Start of DATASET ENTRIES

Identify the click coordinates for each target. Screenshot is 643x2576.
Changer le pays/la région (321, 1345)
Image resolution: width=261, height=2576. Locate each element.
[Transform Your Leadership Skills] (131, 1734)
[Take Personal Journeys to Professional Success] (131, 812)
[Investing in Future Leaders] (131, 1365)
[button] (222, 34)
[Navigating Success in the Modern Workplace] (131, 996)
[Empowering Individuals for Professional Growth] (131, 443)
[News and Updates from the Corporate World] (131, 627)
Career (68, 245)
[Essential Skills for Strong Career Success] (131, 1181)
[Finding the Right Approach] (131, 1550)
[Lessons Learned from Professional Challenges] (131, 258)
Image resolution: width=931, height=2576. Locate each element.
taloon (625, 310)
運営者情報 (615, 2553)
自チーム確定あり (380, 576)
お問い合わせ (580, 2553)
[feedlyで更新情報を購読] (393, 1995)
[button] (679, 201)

End of DATASET ENTRIES

- **WHAT IS BEING ASKED**
The lines to output run from the one containing "Image resolution: width=261, height=2576." to the last line of the entries; give them back exactly.

- **ANSWER**
Image resolution: width=261, height=2576. Locate each element.
[Transform Your Leadership Skills] (131, 1734)
[Take Personal Journeys to Professional Success] (131, 812)
[Investing in Future Leaders] (131, 1365)
[button] (222, 34)
[Navigating Success in the Modern Workplace] (131, 996)
[Empowering Individuals for Professional Growth] (131, 443)
[News and Updates from the Corporate World] (131, 627)
Career (68, 245)
[Essential Skills for Strong Career Success] (131, 1181)
[Finding the Right Approach] (131, 1550)
[Lessons Learned from Professional Challenges] (131, 258)
Image resolution: width=931, height=2576. Locate each element.
taloon (625, 310)
運営者情報 (615, 2553)
自チーム確定あり (380, 576)
お問い合わせ (580, 2553)
[feedlyで更新情報を購読] (393, 1995)
[button] (679, 201)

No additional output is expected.